Skip Navigation U.S. Department of Health and Human Services www.hhs.gov
Agency for Healthcare Research Quality www.ahrq.gov
Archive print banner

This information is for reference purposes only. It was current when produced and may now be outdated. Archive material is no longer maintained, and some links may not work. Persons with disabilities having difficulty accessing this information should contact us at: https://info.ahrq.gov. Let us know the nature of the problem, the Web address of what you want, and your contact information.

Please go to www.ahrq.gov for current information.

Foreword

The unprecedented volume and pace of change in the U.S. health care system requires new information on health care and its delivery. The mission of the Agency for Healthcare Research and Quality (AHRQ) is to provide information on the health care system—on quality, outcomes, access, cost, and utilization—that decisionmakers can use to improve health care. To help fulfill this mission, the Agency develops and sponsors a number of databases, including the powerful Healthcare Cost and Utilization Project (HCUP). HCUP is a Federal-State-Industry partnership to build a standardized, multi-State health data system.

Through HCUP, AHRQ has taken a lead in developing databases, software tools, and statistical reports to inform policymakers, health system leaders, and researchers at the Federal, regional, and State levels. (Select for more information on HCUP.) But for data to be useful, they must be disseminated in a timely, accessible way. Recently AHRQ launched HCUPnet, an interactive, Internet-based tool for identifying, tracking, analyzing, and comparing statistics on hospital utilization, outcomes, and charges.
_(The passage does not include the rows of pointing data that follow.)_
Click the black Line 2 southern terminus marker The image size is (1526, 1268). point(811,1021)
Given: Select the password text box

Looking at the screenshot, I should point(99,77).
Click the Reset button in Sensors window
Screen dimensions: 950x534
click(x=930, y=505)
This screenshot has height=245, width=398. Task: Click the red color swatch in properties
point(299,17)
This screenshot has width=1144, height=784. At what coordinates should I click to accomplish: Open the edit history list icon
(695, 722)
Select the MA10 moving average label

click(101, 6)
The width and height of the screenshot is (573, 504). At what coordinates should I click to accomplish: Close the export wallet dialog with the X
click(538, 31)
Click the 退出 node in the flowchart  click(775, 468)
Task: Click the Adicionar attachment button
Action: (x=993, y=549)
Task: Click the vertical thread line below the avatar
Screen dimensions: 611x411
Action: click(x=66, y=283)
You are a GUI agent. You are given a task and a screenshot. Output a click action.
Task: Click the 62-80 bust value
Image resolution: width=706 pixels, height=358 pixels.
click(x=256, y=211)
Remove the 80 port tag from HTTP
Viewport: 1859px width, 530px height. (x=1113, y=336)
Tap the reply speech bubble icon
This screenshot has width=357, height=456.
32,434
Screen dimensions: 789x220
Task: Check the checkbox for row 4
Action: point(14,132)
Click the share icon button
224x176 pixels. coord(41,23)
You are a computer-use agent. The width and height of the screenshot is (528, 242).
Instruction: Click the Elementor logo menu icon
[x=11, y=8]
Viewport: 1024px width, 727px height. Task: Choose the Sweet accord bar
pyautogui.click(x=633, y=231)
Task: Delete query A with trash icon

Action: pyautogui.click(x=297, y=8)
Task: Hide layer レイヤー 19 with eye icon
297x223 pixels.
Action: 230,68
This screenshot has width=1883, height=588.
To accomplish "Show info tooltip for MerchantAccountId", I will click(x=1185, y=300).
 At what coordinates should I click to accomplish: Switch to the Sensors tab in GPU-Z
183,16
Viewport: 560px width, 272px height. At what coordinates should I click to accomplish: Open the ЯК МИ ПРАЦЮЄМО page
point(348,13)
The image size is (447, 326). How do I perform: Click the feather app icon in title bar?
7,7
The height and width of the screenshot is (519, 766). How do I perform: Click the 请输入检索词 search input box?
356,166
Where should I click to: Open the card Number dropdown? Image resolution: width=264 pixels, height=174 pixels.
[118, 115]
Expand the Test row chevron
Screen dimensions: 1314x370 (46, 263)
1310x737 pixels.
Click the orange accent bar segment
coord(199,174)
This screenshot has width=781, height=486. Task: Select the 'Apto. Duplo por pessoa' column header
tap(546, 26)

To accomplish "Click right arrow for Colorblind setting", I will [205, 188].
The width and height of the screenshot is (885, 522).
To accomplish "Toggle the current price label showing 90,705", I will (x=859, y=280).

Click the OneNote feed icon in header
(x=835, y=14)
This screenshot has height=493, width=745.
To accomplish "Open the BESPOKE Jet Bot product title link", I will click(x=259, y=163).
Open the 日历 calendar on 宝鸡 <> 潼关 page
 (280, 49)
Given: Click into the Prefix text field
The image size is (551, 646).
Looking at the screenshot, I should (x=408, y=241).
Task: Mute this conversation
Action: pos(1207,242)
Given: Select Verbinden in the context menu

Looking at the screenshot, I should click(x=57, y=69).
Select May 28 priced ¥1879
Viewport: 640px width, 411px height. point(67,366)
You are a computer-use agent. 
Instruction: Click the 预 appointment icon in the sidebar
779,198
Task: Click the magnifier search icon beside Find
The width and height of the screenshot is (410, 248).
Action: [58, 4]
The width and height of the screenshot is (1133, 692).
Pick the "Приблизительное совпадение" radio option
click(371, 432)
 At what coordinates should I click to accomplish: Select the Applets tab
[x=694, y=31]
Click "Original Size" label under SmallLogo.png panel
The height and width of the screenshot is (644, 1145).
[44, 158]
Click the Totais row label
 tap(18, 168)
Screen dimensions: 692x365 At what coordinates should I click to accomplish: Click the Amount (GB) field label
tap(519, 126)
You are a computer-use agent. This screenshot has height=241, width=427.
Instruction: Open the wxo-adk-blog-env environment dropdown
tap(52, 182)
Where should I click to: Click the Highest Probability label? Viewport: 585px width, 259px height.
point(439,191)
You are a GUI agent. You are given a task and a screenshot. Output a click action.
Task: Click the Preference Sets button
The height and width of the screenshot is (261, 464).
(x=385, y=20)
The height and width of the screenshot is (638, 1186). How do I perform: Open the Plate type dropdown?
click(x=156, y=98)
Menu-driven HCUPnet guides users in tailoring specific queries about hospital care online; and, with a click of a button, users receive answers within seconds.

With Hospitalization in the United States, 1997, AHRQ launches a new strategy intended to provide timely data about hospital care in the United States in an easy-to-use, readily accessible format. Each Fact Book in the series will provide information about specific aspects of hospital care—the single largest component of our health care dollar.

This first Fact Book provides a general overview of hospital care:

  • What types of conditions are treated?
  • Who is admitted to the hospital through emergency departments?
  • What are the most expensive conditions treated in the hospital?
  • Who is billed for hospital care?
  • What are the outcomes of care?

Subsequent Fact Books will examine other topics such as the types of procedures performed in U.S. hospitals and hospital care for children and for women.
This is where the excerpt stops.